La imagen de una tarde se deshace
en esquirlas de luz y olor de jara.
Hay un camino solo
que corre al borde de un pinar vedado.
Hay unos niños frente a la cancela.
No sé deciros cuántos son. Se pierden
con su mirada por los arabescos
donde sueña el silencio de los árboles.
Y un niño entonces pronuncia la sentencia
y lo señala: «el árbol del ahorcado».
Y las palabras cumplen con el raro momento,
poderosas y antiguas, y conmueven el aire,
y despliegan sus pétalos de cólera.
Los niños ven de pronto el gran vacío
que rodea a aquel árbol, como si los otros
quisieran apartarse en una larga fuga,
y sus ramas tendieran afiladas
en corro, igual que dedos apuntando
al solitario, al condenado, al triste.
Los niños lo contemplan con asombro y con miedo,
y regresan al mundo.
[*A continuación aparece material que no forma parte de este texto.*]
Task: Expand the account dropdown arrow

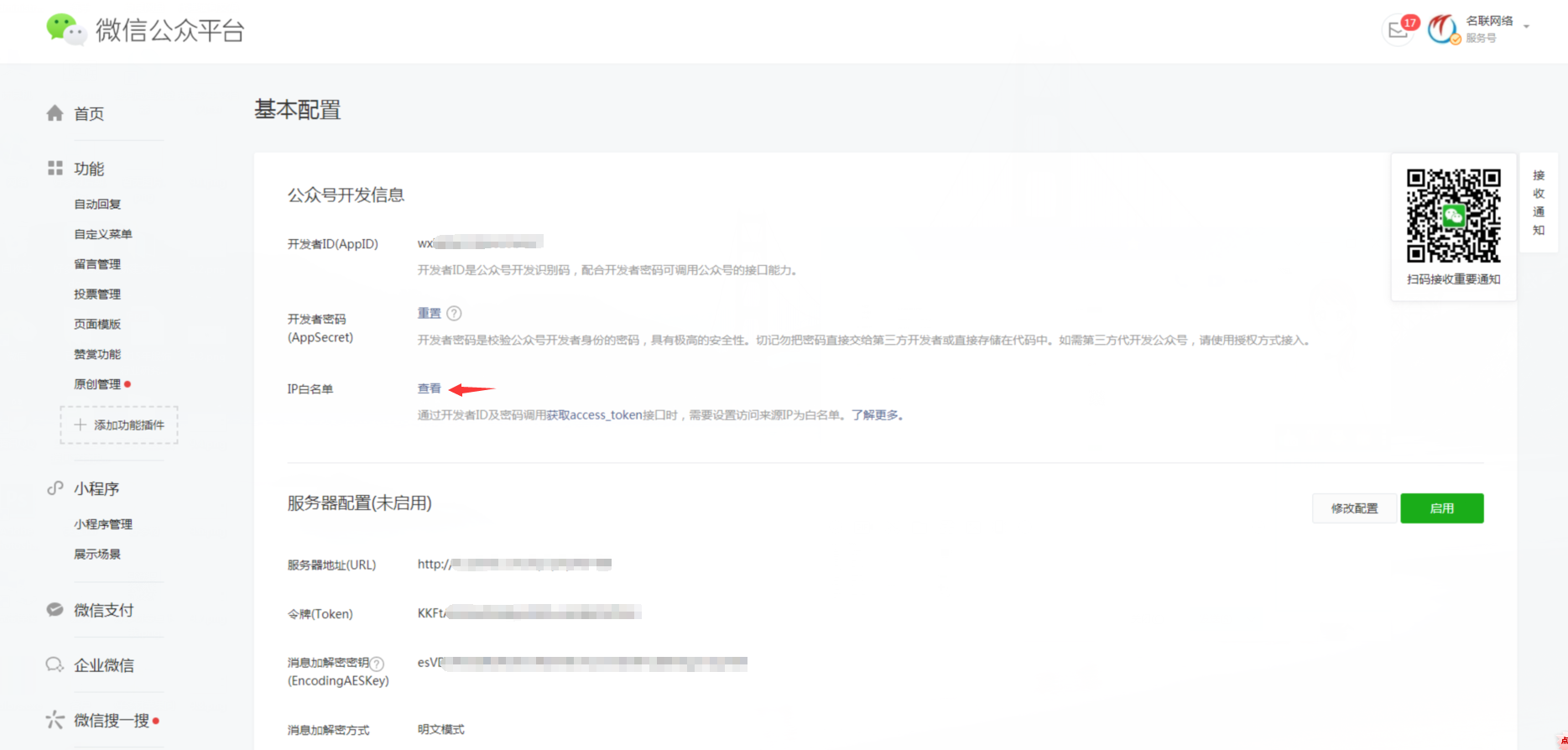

Atrás en el camino
se quedan las palabras,
como leves insectos, vibrando en los jarales.
Se las lleva la tarde en su caída
hacia ese duermevela de vago pensamiento
donde las tardes apenas se recuerdan.
Ahora sé que aquel bosque se escoró a la nada,
alimentando el fuego de los hombres
que levantan las casas y disponen los parques
por darle espacios nuevos al olvido.
Pero la vida labrará sus noches
y el árbol del ahorcado volverá como vuelven ciertos sueños,
cíclico, atormentado, huraño, indescifrable,
celoso de la herida que aún doblega sus ramas
odiadas por el viento y por los pájaros, prohibidas
a esos seres efímeros, frágiles, hermosos, que aún ignoran
el peso de los cuerpos de los hombres.
Ahora sé que aquel árbol va extendiendo su sombra,
cobijando, una a una, las palabras,
el poema perdido de una tarde
donde se aleja el niño y el adulto vuelve.
( Recupero un lejano poema, con sus recuerdos de terrores infantiles, que llevaba desde hace mucho tiempo durmiendo en el cajón).